**What needs to be done**
Below are lines of data; restate word for word those running from the line containing "The height and width of the screenshot is (381, 799)." to the line containing "Screen dimensions: 463x885", inclusive, and no others.

**Given data**
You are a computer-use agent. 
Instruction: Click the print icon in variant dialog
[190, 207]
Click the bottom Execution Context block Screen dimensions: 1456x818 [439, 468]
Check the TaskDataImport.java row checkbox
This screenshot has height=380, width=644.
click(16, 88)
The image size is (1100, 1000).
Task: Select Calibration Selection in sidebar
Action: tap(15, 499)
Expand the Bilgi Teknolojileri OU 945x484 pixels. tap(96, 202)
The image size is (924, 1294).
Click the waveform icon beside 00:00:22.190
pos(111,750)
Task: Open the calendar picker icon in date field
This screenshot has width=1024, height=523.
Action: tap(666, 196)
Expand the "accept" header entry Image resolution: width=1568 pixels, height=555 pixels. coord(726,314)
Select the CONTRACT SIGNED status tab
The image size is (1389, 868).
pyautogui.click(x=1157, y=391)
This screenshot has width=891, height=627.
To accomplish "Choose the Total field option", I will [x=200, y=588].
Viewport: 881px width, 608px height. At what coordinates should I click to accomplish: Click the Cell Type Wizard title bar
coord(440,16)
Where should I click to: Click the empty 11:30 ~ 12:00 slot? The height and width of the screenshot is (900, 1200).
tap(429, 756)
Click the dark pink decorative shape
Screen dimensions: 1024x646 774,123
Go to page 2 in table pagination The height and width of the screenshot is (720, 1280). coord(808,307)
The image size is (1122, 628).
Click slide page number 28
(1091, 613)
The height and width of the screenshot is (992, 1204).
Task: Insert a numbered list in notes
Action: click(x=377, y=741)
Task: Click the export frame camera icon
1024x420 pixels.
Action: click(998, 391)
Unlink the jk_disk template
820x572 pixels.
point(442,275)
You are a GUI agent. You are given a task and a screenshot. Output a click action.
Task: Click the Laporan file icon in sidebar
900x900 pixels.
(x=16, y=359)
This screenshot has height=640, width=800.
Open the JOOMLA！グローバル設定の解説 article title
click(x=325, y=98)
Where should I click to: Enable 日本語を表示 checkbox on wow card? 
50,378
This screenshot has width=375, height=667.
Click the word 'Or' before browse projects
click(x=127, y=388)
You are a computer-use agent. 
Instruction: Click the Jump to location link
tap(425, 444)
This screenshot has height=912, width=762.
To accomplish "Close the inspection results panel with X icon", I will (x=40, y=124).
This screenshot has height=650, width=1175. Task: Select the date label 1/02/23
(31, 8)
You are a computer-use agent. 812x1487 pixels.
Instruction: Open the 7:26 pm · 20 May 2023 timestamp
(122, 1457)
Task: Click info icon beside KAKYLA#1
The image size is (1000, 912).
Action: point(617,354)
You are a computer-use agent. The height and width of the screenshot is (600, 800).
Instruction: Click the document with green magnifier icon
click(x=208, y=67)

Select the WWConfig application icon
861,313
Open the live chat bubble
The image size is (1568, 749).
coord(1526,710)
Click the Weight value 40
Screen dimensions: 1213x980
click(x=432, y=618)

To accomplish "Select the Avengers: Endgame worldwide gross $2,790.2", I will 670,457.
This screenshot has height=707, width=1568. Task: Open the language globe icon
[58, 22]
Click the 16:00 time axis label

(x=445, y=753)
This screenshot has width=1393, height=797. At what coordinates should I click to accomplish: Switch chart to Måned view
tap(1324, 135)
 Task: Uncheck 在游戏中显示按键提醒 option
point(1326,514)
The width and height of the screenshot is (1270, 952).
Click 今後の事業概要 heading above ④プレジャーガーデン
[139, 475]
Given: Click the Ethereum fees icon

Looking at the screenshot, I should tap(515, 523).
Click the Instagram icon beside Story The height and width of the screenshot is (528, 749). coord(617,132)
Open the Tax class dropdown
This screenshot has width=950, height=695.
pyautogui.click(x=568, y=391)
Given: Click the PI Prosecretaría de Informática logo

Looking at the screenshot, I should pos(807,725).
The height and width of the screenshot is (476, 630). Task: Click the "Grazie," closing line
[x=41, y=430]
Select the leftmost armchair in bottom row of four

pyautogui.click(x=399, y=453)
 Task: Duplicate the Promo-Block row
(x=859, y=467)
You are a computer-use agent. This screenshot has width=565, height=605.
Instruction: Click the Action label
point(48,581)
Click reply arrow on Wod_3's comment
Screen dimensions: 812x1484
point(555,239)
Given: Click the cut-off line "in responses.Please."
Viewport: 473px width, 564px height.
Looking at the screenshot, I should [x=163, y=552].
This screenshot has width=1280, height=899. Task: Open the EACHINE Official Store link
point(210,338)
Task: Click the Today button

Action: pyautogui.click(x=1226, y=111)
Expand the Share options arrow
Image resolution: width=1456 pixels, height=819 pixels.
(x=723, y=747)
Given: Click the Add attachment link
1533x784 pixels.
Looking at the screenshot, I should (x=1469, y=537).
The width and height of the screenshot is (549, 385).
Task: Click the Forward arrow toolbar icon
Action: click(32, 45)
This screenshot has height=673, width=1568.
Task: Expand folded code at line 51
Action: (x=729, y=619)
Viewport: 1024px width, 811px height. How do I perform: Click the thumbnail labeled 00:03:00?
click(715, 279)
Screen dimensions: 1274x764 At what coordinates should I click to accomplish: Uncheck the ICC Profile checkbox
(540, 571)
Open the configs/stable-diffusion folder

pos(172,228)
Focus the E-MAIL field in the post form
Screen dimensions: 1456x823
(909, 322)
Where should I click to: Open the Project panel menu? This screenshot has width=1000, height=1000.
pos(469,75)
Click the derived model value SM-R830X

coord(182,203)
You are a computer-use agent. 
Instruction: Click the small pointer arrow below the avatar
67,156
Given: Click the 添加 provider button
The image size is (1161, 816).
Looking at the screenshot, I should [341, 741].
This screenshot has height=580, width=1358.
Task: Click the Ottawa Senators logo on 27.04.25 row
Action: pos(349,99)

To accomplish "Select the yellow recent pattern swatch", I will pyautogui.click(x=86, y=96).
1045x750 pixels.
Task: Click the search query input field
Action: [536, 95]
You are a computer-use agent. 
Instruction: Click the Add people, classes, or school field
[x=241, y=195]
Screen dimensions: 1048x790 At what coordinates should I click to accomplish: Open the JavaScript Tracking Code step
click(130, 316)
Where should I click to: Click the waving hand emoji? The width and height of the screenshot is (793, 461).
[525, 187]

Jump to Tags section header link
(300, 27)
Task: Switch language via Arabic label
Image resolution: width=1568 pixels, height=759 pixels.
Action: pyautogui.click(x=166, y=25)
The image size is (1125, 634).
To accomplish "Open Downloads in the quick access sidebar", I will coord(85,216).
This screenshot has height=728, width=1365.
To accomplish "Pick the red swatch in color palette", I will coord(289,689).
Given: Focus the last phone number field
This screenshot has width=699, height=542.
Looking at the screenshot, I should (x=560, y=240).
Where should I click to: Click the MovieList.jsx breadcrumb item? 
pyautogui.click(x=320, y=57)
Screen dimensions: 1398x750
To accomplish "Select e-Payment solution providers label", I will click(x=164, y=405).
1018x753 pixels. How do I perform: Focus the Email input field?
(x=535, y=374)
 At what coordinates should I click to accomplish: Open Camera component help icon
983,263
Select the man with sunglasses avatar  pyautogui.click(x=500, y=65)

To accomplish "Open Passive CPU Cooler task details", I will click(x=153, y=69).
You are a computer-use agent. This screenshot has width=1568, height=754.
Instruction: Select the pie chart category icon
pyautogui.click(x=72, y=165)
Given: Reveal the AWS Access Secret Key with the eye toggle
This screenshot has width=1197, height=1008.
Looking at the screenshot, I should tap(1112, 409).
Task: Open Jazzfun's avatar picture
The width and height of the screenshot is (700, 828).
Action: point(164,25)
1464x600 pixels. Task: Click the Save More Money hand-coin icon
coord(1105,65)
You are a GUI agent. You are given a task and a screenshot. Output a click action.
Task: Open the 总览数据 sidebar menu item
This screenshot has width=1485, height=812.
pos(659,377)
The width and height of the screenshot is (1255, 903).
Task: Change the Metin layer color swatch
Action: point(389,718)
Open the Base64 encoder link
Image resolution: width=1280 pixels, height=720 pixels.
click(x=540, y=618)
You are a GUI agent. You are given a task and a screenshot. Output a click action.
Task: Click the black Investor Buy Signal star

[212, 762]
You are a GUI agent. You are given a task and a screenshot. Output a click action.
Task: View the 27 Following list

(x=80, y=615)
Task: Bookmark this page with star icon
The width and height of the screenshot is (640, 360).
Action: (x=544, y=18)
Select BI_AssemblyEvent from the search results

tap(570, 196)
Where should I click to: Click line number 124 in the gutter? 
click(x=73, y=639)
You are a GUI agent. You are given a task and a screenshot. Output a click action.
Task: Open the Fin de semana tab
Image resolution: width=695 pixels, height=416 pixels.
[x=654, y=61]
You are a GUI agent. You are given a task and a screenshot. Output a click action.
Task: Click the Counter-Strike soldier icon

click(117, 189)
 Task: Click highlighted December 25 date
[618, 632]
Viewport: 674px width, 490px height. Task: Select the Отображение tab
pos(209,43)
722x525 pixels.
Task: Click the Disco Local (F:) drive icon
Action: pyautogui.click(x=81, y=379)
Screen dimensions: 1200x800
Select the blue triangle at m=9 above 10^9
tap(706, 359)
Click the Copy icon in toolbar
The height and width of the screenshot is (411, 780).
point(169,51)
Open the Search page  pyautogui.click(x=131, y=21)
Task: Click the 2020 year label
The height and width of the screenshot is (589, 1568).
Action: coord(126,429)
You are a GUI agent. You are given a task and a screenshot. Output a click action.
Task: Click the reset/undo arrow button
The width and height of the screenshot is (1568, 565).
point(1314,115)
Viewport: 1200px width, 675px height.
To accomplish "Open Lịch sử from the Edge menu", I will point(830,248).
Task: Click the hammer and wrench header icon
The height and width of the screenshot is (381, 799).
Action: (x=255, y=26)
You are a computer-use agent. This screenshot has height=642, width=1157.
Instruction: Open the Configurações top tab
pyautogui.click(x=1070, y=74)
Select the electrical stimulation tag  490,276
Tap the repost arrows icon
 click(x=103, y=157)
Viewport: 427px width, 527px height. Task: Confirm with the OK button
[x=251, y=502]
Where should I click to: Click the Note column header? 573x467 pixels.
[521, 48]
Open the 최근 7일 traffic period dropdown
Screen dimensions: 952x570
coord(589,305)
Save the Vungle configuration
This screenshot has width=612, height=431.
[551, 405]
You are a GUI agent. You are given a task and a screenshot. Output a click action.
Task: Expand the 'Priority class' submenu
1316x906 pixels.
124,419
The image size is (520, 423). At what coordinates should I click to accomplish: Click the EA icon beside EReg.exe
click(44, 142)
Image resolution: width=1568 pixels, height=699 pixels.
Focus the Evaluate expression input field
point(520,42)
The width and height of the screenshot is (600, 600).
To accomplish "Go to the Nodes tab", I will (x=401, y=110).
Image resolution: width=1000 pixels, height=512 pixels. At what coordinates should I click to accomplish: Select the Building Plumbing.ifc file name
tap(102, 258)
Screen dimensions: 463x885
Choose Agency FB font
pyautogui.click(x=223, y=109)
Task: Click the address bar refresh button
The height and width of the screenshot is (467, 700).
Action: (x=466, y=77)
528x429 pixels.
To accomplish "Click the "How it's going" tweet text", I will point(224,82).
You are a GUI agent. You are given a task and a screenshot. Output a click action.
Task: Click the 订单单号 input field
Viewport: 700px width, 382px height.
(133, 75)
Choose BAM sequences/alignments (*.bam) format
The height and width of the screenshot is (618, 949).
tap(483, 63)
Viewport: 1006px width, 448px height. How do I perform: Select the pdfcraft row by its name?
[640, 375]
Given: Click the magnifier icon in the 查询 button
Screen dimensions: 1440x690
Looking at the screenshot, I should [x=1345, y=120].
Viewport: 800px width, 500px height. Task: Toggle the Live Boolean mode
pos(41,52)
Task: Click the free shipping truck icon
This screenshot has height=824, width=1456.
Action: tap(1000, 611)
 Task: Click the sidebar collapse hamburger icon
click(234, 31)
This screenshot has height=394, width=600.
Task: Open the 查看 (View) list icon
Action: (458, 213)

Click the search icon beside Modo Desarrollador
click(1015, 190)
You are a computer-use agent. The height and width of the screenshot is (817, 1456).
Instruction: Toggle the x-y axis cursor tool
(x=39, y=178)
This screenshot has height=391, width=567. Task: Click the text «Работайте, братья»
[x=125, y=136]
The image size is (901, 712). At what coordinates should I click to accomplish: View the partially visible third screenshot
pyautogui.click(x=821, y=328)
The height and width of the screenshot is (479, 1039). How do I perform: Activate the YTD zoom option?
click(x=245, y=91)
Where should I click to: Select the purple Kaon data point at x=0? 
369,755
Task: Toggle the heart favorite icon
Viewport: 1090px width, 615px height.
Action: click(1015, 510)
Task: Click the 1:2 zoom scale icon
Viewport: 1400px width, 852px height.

**Result of the exercise**
The height and width of the screenshot is (381, 799).
Action: (x=255, y=26)
You are a computer-use agent. This screenshot has height=642, width=1157.
Instruction: Open the Configurações top tab
pyautogui.click(x=1070, y=74)
Select the electrical stimulation tag  490,276
Tap the repost arrows icon
 click(x=103, y=157)
Viewport: 427px width, 527px height. Task: Confirm with the OK button
[x=251, y=502]
Where should I click to: Click the Note column header? 573x467 pixels.
[521, 48]
Open the 최근 7일 traffic period dropdown
Screen dimensions: 952x570
coord(589,305)
Save the Vungle configuration
This screenshot has width=612, height=431.
[551, 405]
You are a GUI agent. You are given a task and a screenshot. Output a click action.
Task: Expand the 'Priority class' submenu
1316x906 pixels.
124,419
The image size is (520, 423). At what coordinates should I click to accomplish: Click the EA icon beside EReg.exe
click(44, 142)
Image resolution: width=1568 pixels, height=699 pixels.
Focus the Evaluate expression input field
point(520,42)
The width and height of the screenshot is (600, 600).
To accomplish "Go to the Nodes tab", I will (x=401, y=110).
Image resolution: width=1000 pixels, height=512 pixels. At what coordinates should I click to accomplish: Select the Building Plumbing.ifc file name
tap(102, 258)
Screen dimensions: 463x885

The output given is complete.